Open AccessCorrelation of HbF, HbA2, and HbS in sickle cell disease and its prevalence in Nigerian patients: A case series of 2 patients
Author(s) -
Garima Agarwal,
Shefali Goyal,
Natasha Ramroop Singh,
Gaurav Garg,
Jyoti Mishra
Publication year - 2021
Publication title -
indian journal of case reports
Language(s) - English
Resource type - Journals
eISSN - 2454-1303
pISSN - 2454-129X
DOI - 10.32677/ijcr.v7i8.2970
Subject(s) - medicine , disease , hemoglobin , cell , population , sickle cell anemia , pediatrics , gastroenterology , immunology , genetics , biology , environmental health
Sickle cell disease (SCD) is the most common inherited disorder of hemoglobin worldwide. In Nigeria, the prevalence of SCD is 20–30/1000 live births. The burden of the disease has reached a level where it contributes 9–16% of the under-five mortality in many West African countries. This case series evaluated the chromatographic patterns and red blood cell indices of sickle cell homozygous patients. Red cell indices, blood film, sickle solubility test, and chromatographic patterns using Bio-Rad HPLC D10 were evaluated for both patients.
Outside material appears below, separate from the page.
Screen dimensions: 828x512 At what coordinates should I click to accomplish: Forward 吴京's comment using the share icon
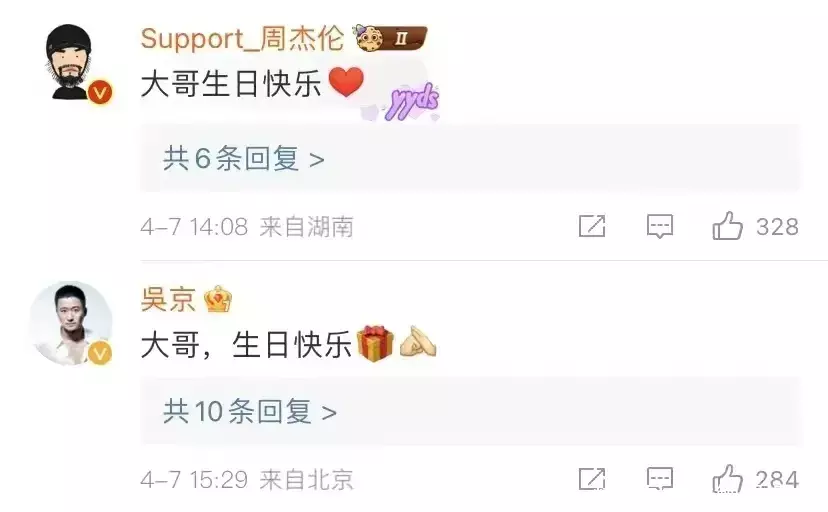pyautogui.click(x=592, y=479)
Both the patients were Nigerian and HPLC showed HbS window 81.7 and 81.6% and increased HbF, that is, 7.5 and 8.8%. HbA2 was normal in both the cases, that is, 2.2 and 2.6%. Our data suggest that homozygous sickle cell disease is very common among the Nigerian population with an increase in HbF along with HbS and HbA2 is normal.